L'église de lave et le vieux quartier
En remontant du petit port, l'église Nuestra Señora del Rosario dresse sa façade de pierre volcanique sombre soulignée de chaux blanche, dans le style dépouillé des Canaries. Autour, les venelles de l'ancien bourg gardent quelques maisons basses à balcons de bois. Tout près, une maison-musée rappelle un épisode singulier : l'écrivain Miguel de Unamuno vécut ici son exil en 1924, banni de la péninsule par la dictature de Primo de Rivera, et il garda de ce paysage nu une tendresse durable. L'ensemble se parcourt sans hâte, un cornet de glace à la main, au rythme des habitants.

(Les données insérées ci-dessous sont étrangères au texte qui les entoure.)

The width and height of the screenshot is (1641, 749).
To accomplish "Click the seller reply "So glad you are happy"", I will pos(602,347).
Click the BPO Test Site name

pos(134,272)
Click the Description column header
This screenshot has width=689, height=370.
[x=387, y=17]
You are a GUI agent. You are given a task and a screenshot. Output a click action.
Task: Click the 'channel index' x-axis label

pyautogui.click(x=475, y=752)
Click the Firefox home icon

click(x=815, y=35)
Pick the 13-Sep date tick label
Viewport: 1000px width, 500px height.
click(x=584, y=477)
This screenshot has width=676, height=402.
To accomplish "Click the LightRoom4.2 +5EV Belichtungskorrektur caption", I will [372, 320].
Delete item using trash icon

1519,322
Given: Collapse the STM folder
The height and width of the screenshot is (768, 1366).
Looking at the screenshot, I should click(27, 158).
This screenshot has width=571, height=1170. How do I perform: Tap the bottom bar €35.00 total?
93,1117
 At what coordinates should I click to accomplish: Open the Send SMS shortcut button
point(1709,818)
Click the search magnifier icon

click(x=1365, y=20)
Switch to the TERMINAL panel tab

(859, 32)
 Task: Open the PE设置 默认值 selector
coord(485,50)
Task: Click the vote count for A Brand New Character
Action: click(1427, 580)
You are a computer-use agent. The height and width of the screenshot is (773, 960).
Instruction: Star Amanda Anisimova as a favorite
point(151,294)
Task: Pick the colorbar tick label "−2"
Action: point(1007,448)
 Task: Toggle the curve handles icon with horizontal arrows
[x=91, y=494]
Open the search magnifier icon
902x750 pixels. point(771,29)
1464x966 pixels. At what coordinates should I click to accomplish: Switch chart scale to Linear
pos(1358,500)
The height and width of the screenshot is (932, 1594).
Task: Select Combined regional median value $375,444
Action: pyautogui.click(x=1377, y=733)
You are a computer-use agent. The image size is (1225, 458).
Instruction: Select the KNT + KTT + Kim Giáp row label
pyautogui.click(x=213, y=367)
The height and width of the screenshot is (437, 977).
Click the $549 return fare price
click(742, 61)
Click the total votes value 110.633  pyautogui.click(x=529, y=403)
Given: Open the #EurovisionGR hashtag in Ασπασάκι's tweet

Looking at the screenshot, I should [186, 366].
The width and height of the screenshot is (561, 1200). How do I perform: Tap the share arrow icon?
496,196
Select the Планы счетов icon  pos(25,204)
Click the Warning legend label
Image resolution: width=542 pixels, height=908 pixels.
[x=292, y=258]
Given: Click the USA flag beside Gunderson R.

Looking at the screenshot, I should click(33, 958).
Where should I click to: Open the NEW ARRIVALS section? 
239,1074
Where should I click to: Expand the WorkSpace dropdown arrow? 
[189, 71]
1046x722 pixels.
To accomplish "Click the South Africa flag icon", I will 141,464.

Le sentier côtier vers Playa Blanca
Vers le sud, un chemin littoral suit l'océan sur environ deux kilomètres; au bout attend une étendue de sable plus vaste et plus sportive, prisée des surfeurs. Les alizés qui balaient l'île toute l'année en font d'ailleurs un terrain réputé pour la planche à voile et le kitesurf. En route, d'anciens fours à chaux rappellent une industrie qui fit vivre l'île, et les sculptures continuent de jalonner le parcours. Comptez trente à quarante minutes de marche, vent dans le dos à l'aller ou au retour, rarement les deux.
Les dunes et les villages de l'intérieur
Pour qui souhaite voir l'île au-delà de la capitale, deux excursions dominent. Au nord, à une quarantaine de kilomètres, le parc naturel de Corralejo aligne des dunes de sable blond face à l'îlot de Lobos, paysage saharien posé sur l'Atlantique. Vers l'intérieur, Betancuria, première capitale de l'archipel fondée au XVe siècle, somnole dans un cirque de montagnes avec son église et ses ruelles fleuries. Dans les deux cas, taxis et excursions organisées font l'affaire; en chemin, une halte fromagère s'impose pour goûter le majorero, fromage de chèvre local reconnu par une appellation d'origine.
Repères pratiques
| Destination | Distance | Accès |
| Centre et Playa Chica | Moins de 1 km | À pied |
| Playa Blanca | 2 km | Sentier côtier, 30 à 40 min |
| Dunes de Corralejo | Une quarantaine de km | Taxi ou excursion |
| Betancuria | Une trentaine de km | Taxi ou excursion |
Retour au navire
La journée se termine souvent les cheveux emmêlés et les idées claires : Fuerteventura a ce pouvoir. Entre une capitale-galerie à ciel ouvert, une plage au pied du quai et des horizons minéraux balayés par les alizés, l'île rappelle que la beauté n'a pas toujours besoin de vert. Le vent, lui, salue jusqu'au départ.